→ Work to be completed:
Give the material again, starting at the line that contains "Emocional category label" and ending at the line that contains "point(381,975)", with "category label" swapped for "group label" and nothing else changed. Leave out the pictures.

------------

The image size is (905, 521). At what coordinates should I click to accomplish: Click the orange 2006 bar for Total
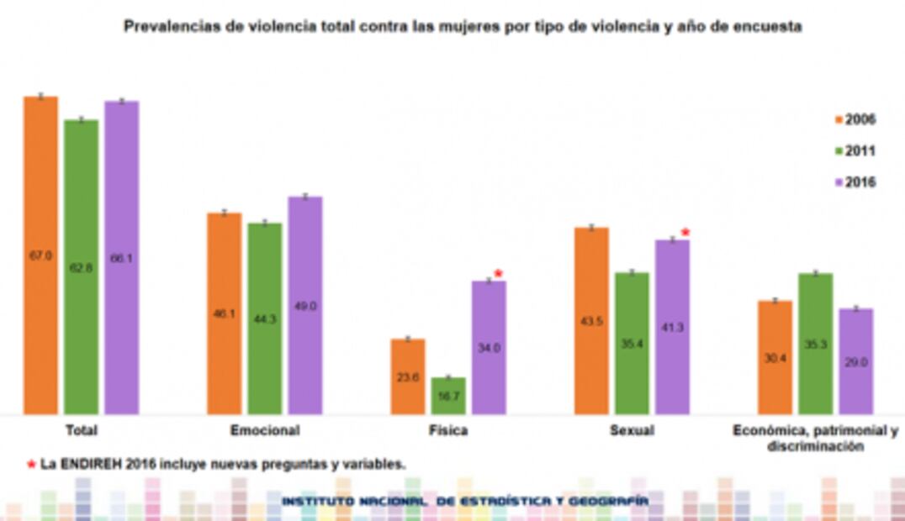40,252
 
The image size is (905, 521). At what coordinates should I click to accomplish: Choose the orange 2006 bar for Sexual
591,319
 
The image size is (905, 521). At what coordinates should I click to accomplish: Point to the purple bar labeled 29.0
856,361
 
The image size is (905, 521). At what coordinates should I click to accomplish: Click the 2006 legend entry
855,120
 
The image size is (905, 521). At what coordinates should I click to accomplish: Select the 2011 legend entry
855,151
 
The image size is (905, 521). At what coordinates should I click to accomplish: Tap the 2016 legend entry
855,182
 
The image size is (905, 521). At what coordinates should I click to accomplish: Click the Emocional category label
264,430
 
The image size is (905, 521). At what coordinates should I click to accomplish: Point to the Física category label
447,430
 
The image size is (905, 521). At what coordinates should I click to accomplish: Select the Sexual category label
632,430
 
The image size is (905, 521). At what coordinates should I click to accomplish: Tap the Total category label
81,430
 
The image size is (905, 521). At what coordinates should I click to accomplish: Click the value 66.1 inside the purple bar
121,259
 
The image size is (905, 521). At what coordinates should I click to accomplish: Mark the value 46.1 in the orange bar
224,313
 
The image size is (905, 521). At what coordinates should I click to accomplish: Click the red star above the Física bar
498,273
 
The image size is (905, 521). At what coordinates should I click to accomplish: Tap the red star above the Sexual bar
685,233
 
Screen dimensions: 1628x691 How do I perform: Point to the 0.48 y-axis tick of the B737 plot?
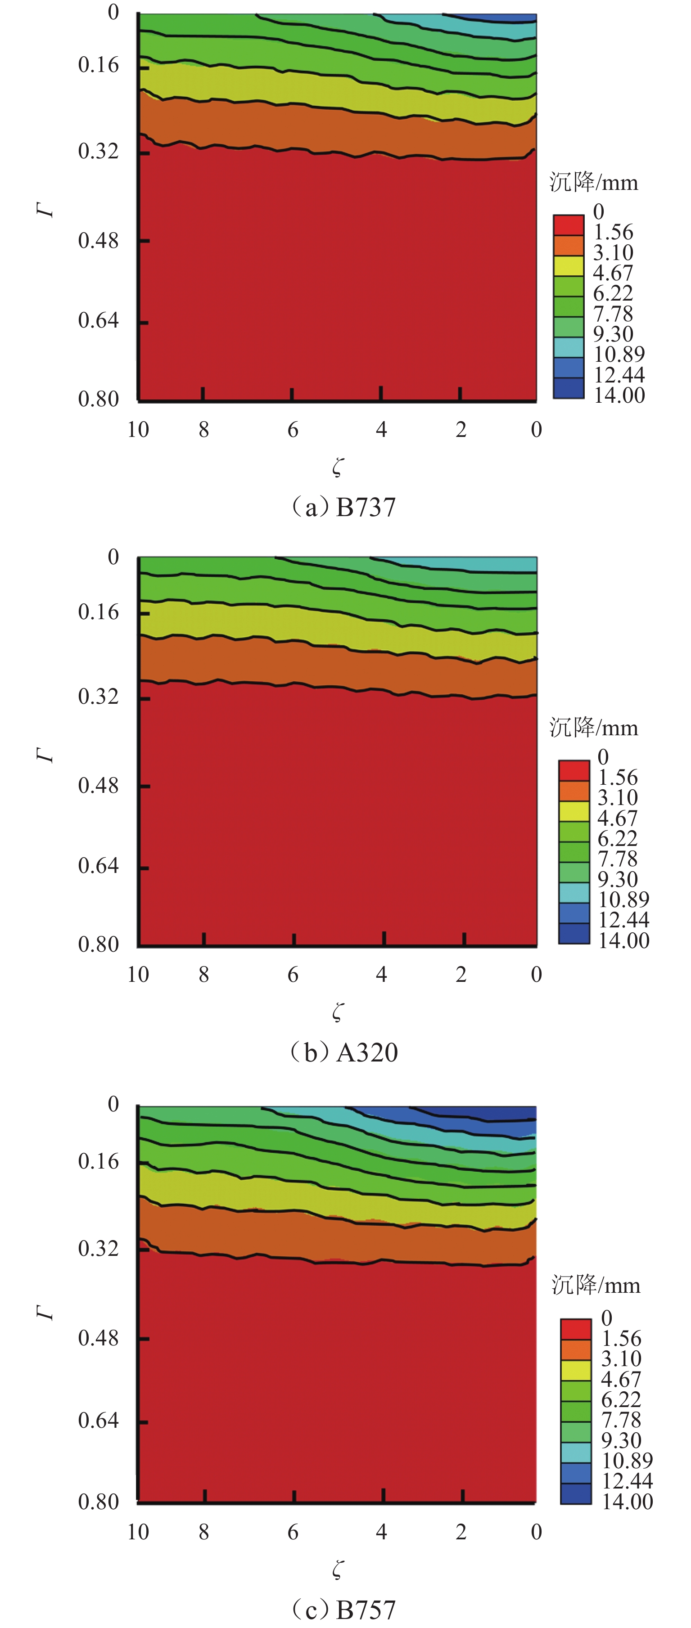point(98,241)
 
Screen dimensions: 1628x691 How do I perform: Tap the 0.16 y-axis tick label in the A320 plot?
point(98,612)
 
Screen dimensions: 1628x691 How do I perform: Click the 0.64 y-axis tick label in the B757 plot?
point(98,1421)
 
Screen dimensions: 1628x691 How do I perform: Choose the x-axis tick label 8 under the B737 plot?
point(203,430)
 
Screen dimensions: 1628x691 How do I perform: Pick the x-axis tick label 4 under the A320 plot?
point(381,975)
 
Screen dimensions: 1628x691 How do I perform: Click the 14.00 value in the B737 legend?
point(619,396)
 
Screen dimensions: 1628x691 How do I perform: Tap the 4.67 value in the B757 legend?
point(621,1379)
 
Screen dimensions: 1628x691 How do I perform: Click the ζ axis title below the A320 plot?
point(338,1012)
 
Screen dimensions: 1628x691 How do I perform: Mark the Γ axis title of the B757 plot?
point(45,1313)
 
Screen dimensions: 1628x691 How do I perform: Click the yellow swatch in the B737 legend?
point(569,265)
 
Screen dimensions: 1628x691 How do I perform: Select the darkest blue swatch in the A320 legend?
point(574,934)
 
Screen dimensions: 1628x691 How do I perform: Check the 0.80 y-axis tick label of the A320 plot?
point(98,944)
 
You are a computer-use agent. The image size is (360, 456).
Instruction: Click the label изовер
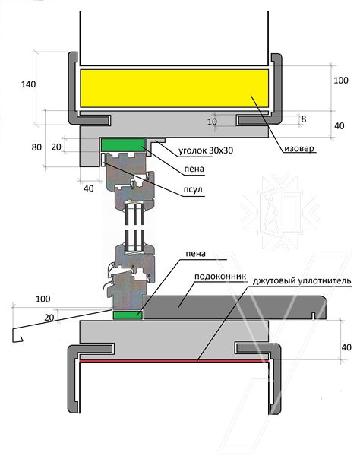(299, 149)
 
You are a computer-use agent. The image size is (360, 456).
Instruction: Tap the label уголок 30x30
(206, 150)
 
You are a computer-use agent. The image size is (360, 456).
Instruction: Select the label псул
(193, 189)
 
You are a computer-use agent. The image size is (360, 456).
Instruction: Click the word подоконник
(220, 277)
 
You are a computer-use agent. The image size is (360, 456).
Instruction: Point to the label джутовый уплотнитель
(302, 281)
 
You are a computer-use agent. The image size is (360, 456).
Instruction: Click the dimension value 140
(28, 84)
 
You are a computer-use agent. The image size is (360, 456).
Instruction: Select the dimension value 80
(36, 147)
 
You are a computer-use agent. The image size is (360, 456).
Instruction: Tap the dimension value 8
(304, 119)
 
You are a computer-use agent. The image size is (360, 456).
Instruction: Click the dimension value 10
(212, 122)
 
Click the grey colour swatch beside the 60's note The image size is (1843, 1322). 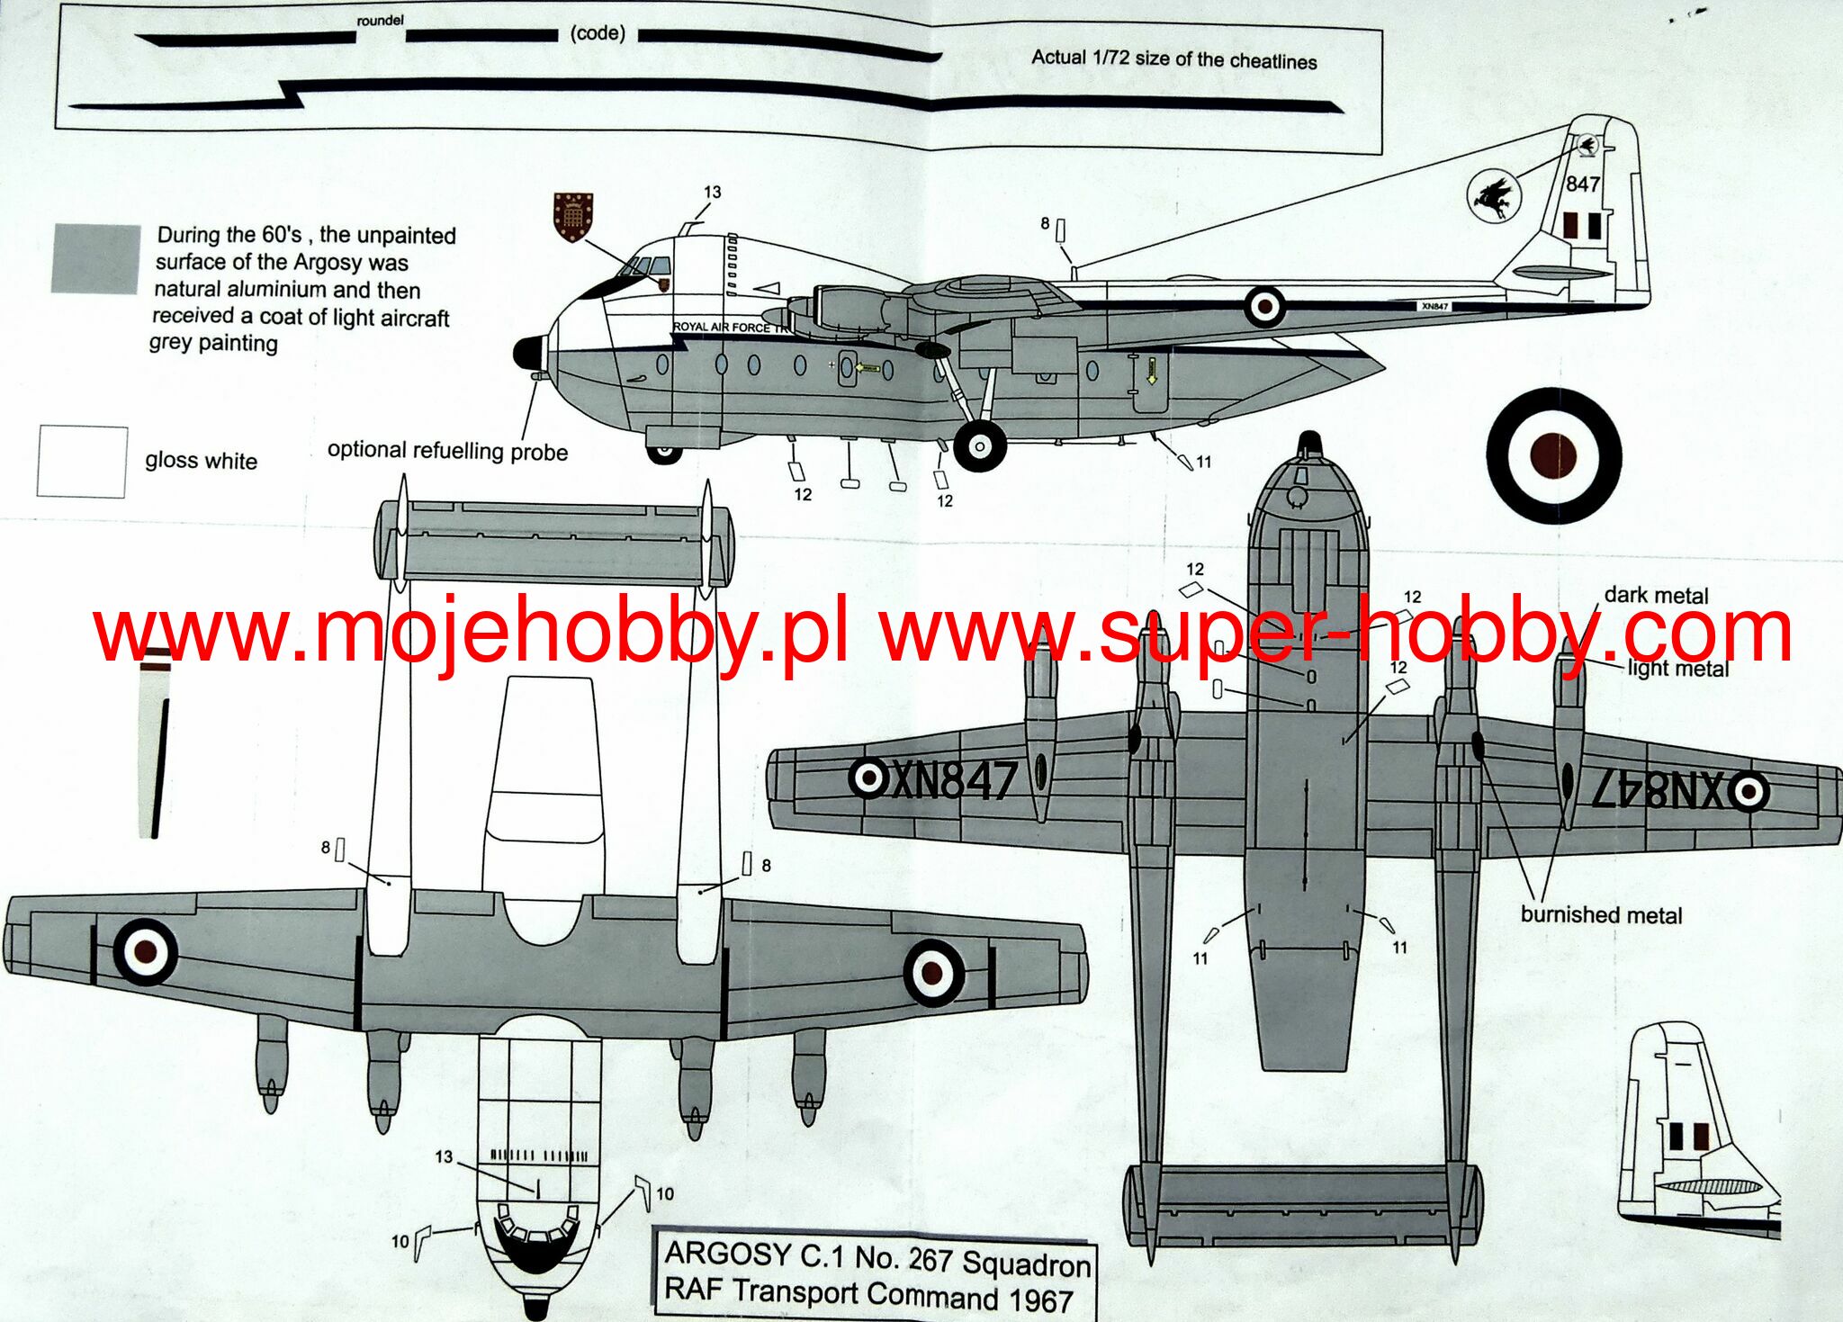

------------

→ Answer in full:
The image size is (905, 521). At what coordinates should I click to accomplish: Click the Emocional group label
264,430
 
The image size is (905, 521). At what coordinates should I click to accomplish: Point to the Física group label
447,430
 
The image size is (905, 521). At what coordinates should I click to accomplish: Select the Sexual group label
632,430
 
The image size is (905, 521). At what coordinates should I click to accomplish: Tap the Total group label
81,430
 
The image size is (905, 521). At what coordinates should I click to accomplish: Click the value 66.1 inside the purple bar
121,259
 
The image size is (905, 521). At what coordinates should I click to accomplish: Mark the value 46.1 in the orange bar
224,313
 
The image size is (905, 521). At what coordinates should I click to accomplish: Click the red star above the Física bar
498,273
 
The image size is (905, 521). At what coordinates should I click to accomplish: Tap the red star above the Sexual bar
685,233
 
Screen dimensions: 1628x691 How do I perform: Point to the 0.48 y-axis tick of the B737 plot?
point(98,241)
 
Screen dimensions: 1628x691 How do I perform: Tap the 0.16 y-axis tick label in the A320 plot?
point(98,612)
 
Screen dimensions: 1628x691 How do I perform: Click the 0.64 y-axis tick label in the B757 plot?
point(98,1421)
 
Screen dimensions: 1628x691 How do I perform: Choose the x-axis tick label 8 under the B737 plot?
point(203,430)
 
Screen dimensions: 1628x691 How do I perform: Pick the x-axis tick label 4 under the A320 plot?
point(381,975)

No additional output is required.